= Work to be completed =
Extend the article on decluttering the home, printed below, from where it stops.

Guajardo was able to convince the woman to let her take the surplus food to a homeless shelter or food pantry, where it could be truly useful.
"It was so much easier for her to let it go," she said, "when it was me physical transporting the items."
But emotional roadblocks are also common even when there's no traumatic life event involved. Berman works with stay-at-home moms like Marmaros, as well as doctors, lawyers and other professionals who function at high levels of efficiency in other areas of their lives but become paralyzed at the prospect of doing the same to their home.
"I work with a doctor who is the head of her department, but hates facing all the junk mail and catalogs that come to her," she says. "After a day of delivering babies and saving lives, she can't face getting on the phone and ask to be taken off some list."
Where to begin?
One reason Marmaros had a hard time starting her tidying up is that the job seemed open-ended. Her perfectionist tendencies, plus the demands of raising a toddler, made her worry that straightening a drawer in one room would lead to an unwieldy job in another part of the house.
She knew that some of the items taking up space on her kitchen counter could go in the garage, but since the garage was "such a mess," she wondered if she should start there.

= Given data =
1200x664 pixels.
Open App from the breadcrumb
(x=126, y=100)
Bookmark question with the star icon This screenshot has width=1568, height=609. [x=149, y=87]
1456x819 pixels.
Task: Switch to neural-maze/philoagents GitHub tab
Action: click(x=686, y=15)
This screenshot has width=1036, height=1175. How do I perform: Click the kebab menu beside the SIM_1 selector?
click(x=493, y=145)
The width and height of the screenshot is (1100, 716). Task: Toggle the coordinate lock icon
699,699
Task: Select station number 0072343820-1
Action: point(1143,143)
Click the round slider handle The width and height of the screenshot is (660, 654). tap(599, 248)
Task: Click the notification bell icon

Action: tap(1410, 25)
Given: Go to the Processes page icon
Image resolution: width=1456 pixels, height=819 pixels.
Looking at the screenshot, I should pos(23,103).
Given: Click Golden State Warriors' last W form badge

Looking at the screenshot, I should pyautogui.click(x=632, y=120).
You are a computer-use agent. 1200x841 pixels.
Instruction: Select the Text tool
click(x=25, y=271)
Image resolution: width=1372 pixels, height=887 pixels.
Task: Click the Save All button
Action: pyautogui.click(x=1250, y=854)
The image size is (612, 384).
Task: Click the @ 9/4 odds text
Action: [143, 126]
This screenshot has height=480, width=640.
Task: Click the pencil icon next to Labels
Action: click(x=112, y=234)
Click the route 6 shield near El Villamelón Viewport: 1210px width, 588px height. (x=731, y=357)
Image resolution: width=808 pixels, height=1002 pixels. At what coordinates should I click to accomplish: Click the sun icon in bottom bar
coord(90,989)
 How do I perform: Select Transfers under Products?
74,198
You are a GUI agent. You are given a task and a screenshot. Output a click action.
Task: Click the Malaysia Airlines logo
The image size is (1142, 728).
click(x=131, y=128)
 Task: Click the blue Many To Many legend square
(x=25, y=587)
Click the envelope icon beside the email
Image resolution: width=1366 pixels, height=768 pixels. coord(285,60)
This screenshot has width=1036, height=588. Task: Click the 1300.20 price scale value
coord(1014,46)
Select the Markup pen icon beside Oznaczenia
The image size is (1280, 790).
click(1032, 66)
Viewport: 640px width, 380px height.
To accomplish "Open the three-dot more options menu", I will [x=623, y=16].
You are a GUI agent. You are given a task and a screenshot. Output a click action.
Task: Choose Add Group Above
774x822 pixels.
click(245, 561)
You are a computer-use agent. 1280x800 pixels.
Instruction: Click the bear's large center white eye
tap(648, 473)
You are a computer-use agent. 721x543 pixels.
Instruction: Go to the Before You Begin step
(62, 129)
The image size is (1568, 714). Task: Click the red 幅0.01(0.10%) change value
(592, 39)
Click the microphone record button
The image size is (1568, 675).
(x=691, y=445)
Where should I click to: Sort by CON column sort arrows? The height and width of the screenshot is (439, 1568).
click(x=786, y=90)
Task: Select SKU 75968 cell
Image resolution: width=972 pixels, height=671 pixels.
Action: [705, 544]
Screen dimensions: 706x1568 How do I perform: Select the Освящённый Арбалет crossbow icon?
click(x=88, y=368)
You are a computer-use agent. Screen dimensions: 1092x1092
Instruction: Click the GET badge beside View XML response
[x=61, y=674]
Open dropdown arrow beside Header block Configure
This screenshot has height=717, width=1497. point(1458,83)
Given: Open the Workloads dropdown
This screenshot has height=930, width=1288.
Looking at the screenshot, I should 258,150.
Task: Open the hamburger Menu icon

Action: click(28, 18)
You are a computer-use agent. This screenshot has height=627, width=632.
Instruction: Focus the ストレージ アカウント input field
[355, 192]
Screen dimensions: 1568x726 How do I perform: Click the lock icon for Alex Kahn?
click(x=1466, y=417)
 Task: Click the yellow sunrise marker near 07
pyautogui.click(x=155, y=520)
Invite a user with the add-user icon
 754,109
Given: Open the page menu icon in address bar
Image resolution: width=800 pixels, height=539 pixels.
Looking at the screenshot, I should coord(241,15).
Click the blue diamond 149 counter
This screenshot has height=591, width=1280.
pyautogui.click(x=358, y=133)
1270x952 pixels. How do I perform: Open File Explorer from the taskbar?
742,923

= Output for this task =
"That was the loop I had gotten into, that I should clean out the garage first. But that was such a daunting idea, it just stopped me cold," she says. "I tend to have an all-or-nothing approach. If I don't have enough time to do it right, I won't do anything."
She said Berman helped her break her project into manageable jobs, each of which could be completed in a few hours. Berman also showed her how to stick to one task.
Over the course of six sessions that started last summer, Berman helped her first tackle the foyer, going through each and every item of paperwork. Marmaros especially appreciated Berman's solution for all the unopened bottles of specialty sauces that crowded her pantry. Marmaros was reluctant to give them away because they had been gifts, and Marmaros, who loves cooking, hoped they would inspire her to try new dishes.
Berman came up with a compromise that allowed Marmaros to keep them — for the time being. She had her put them in a box, with a February date written on the top. Any sauces she doesn't use by that date she must give away. Marmaros says she's reminded to use the sauces every time she goes into the pantry and sees the box.
Through the step-by-step process that started in the foyer, Marmaros gained confidence in her ability to make decisions, to keep things in order, and to one day finish the garage. As Kondo's book promises, tidying up has been transformative for Marmaros, but, with help, she had to find her own way there.
"I feel accomplished," she says. "It's like I can think again."